It is simple to derive the gate logic from the formula (Abbildung 2). For each of the three (min)terms an AND-gate combines the needed inputs. As shown in the image, usually parallel to the inputs also the inverted inputs are drawn.
The main question is now: which generalization of the shown logic can be found?
History of the Logic Families
A huge variety of integrated circuits (ICs) were used historically. Abbildung 3 shows two separate integrated circuits: There can be single or multiple gates in an IC with two or more inputs. The most used IC series was the 74xx ICs, where the xx are numbers which define the internal logic.

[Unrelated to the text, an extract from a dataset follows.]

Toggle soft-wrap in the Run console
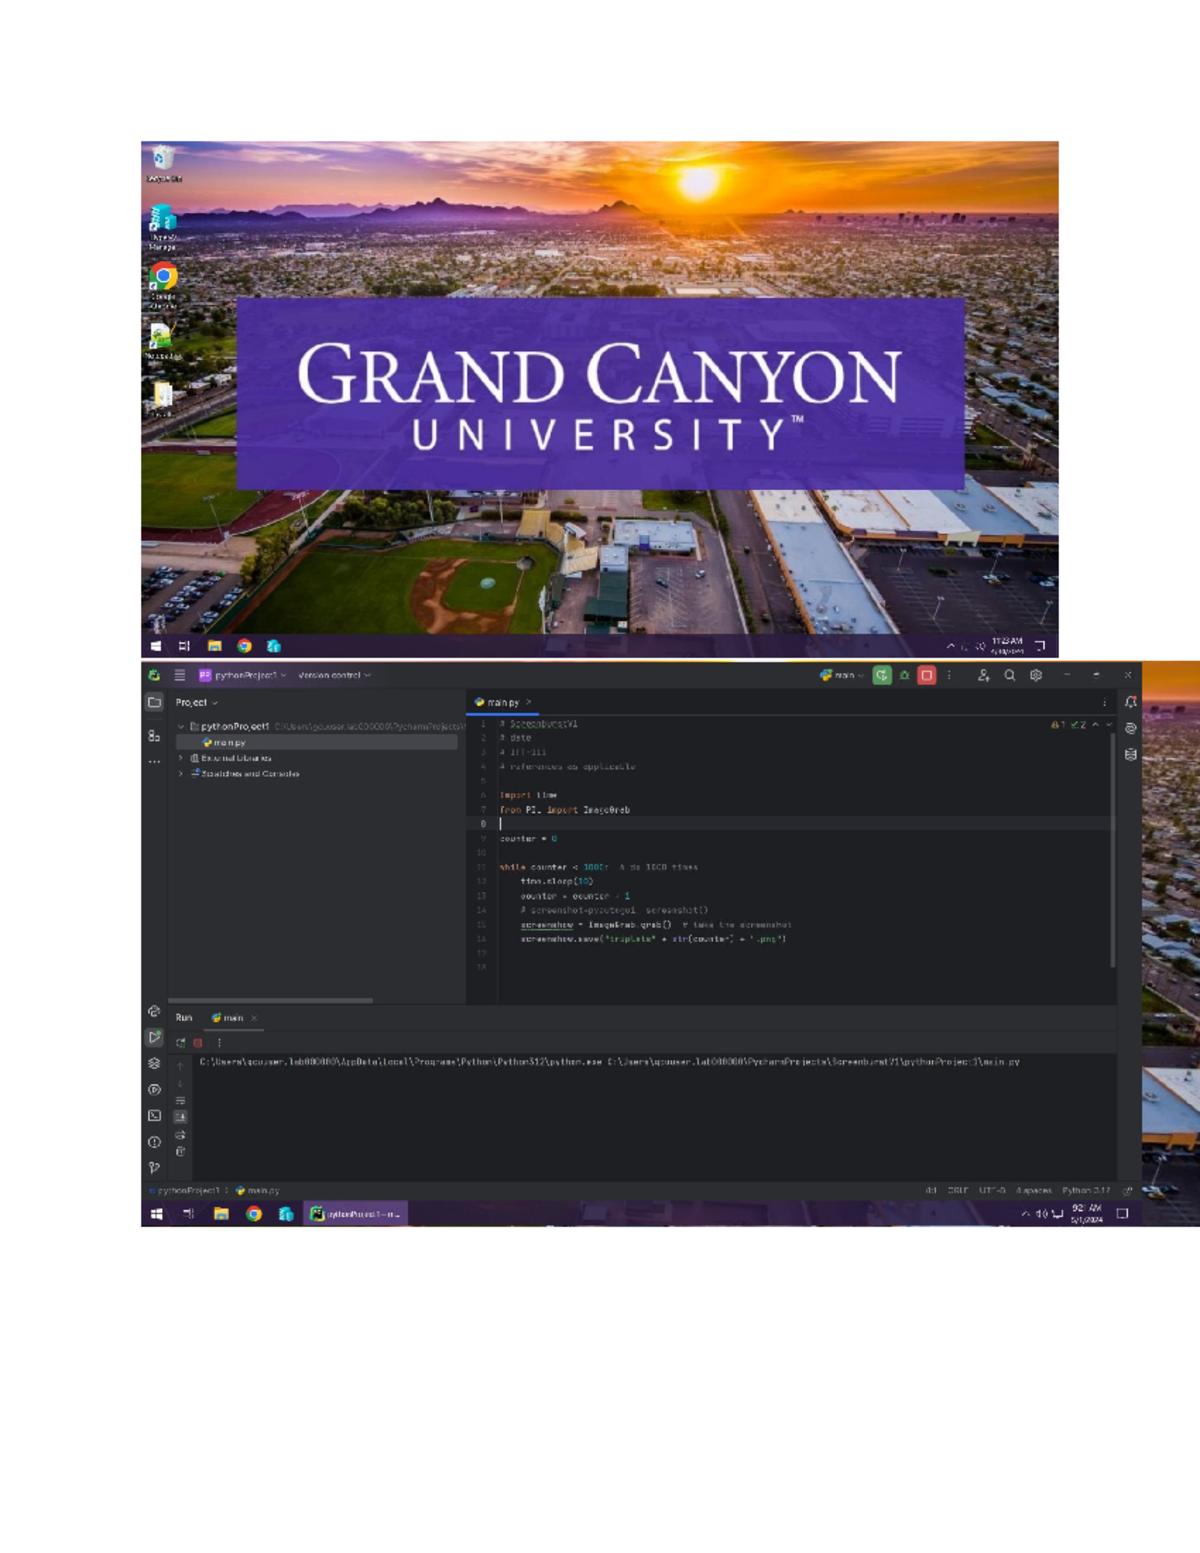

The logic families which were first developed were based on bipolar transistors. To use these as an closed switch a constant current is needed. This result in relatively high power losses. Depending on the combination of these transistors this logic families were called „transistor transistor logic“ (TTL) or „emitter coupled logic“ (ECL). The name TTL survived as a designation for the needed voltage levels $0V$ and $5V$. The $5V$ can still be found as supply voltage in some logic circuits.
Modern controller an logic is based on CMOS. Abbildung 4 shows that this type of logic only disipates a fraction of the energy loss (and therefore heat) compared to the older logic families. This started the logic circuit develompent, which lead to mobile phones, computer and all the other present digital controller.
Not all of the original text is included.